Florida lawmakers recently passed a bill that will modify requirements for the Florida Bright Futures Scholarship Program. The bill was sponsored by Representative H. Marlene O’Toole, R-Lady Lake. Here is what to expect if the bill is backed by Governor Scott:

  • The bill will create a new program as an alternative to the Florida Gold Seal Vocational Scholars award. According to staff analysts, “a student may qualify for the Florida Gold Seal CAPE (Career and Professional Education) Scholars award if he or she meets the general eligibility requirements for the Florida Bright Futures Scholarship program and earns a minimum of five postsecondary credits through CAPE industry certifications which articulate for college credit.” In certain instances, the new scholarship will also allow credit hours upon completion of a technical degree.

 

  • The bill also modifies the initial eligibility period for students who are unable to accept an award due to religious or service obligations, such as the Peace Corps, so they can defer the 2-year initial award period and the 5-year renewal period until the obligation is completed. The organization sponsoring the obligation must be a federal government service organization or a non-profit.

 

  • In terms of Bright Futures’ community service requirement, the bill clarifies that students cannot receive compensation for volunteering, while also expanding service possibilities to include civic or professional areas of interest, as well as political service in the government.

 

  • The bill also calls for $66,468 in additional funds from the Educational Enhancement Trust Fund for the next fiscal year to fund the increase in home school students eligible for Bright Futures. Under the Florida Medallion Scholarship program, test score requirements for home-schooled students without a college-level curriculum will be lowered from 1220 to 1170 on the SAT, and from 27 to 26 on the ACT.

The bill passed the House with a unanimous vote of 116, and the Senate on March 4 with a unanimous vote of 38.

If approved by Gov. Rick Scott, the bill will take effect immediately.

Some information taken from my original article for the Sarasota Herald-Tribune at politics.heraldtribune.com.

UPDATE: Compromise on Florida death penalty bill leaves Senate Democrats wanting more (March 3)

The Supreme Court declared Florida’s current method of death sentencing unconstitutional in January, leaving the legislature divided over how many jury votes should be required for a sentence. Last week, lawmakers found a compromise.

While the Senate’s version of a death penalty bill called for a unanimous jury decision, the House’s called for a simple majority of nine to three to issue the death penalty. Both houses agreed over the importance of the bill in strengthening the death penalty system and satisfying the Court.

Ultimately, both houses agreed on the House’s version, and the required jury vote was raised to 10 as a compromise. However, Senate Democrats were left unsatisfied with what they perceived as a missed opportunity.

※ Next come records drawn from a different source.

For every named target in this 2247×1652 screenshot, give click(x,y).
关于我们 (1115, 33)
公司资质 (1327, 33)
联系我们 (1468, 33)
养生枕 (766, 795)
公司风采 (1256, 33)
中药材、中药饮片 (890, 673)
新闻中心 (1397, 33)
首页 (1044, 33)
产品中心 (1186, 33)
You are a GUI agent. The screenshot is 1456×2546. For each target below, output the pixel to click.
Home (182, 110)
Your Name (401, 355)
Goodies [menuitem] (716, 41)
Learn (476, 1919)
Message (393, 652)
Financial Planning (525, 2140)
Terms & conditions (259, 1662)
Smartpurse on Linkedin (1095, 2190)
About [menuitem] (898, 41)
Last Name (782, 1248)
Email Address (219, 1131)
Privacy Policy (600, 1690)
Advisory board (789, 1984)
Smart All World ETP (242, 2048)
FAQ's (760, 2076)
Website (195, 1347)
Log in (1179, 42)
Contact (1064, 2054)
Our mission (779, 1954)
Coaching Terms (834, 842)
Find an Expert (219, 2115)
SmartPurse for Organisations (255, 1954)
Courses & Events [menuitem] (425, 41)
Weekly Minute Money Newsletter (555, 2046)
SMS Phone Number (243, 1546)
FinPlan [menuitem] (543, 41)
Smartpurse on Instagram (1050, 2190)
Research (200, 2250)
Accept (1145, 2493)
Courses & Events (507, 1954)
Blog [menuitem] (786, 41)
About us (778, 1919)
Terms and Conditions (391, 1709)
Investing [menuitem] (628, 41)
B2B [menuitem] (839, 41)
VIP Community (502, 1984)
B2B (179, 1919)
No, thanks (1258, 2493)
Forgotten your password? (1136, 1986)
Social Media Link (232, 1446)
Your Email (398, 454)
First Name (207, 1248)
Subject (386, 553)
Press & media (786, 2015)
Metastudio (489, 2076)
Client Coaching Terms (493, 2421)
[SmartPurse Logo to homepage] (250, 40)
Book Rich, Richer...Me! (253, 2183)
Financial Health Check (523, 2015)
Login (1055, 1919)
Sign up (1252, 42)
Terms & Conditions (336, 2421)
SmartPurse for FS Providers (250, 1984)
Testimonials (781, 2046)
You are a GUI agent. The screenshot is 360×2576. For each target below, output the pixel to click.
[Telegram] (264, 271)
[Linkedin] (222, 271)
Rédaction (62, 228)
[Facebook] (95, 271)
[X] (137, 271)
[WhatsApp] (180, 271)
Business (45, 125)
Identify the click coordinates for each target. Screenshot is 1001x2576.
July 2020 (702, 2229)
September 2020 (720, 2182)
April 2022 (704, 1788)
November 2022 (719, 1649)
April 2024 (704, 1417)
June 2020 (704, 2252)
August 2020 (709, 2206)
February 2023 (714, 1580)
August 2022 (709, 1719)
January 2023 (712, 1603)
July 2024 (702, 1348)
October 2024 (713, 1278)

“This is a step in the right direction, I would prefer a unanimous jury verdict but you can’t always get what you want when you want it,” said Florida Senate Minority Leader Arthenia Joyner, D-Tampa. “And I’m sure that when this issue gets back up before the Supreme Court, we will come around to where we really ought to be and that’s a unanimous jury verdict.”

The House voted 93 to 20 in favor of the bill on Feb. 18, while the Senate passed it through to be signed by officers and presented to Gov. Rick Scott on March 3.

“I’m glad to see that the U.S. Supreme Court has finally come down through Hurst to say that the jury needs to make this ultimate decision, not the judges,” said Sen. Darren Soto, D-Kissimmee. “And even though I’d rather it be a unanimous jury rather than 10-2, I’m glad that this bill will make us now finally not the outlier in the death penalty that will finally require at least 10 jurors in order to level the ultimate penalty and sanction in our criminal justice system.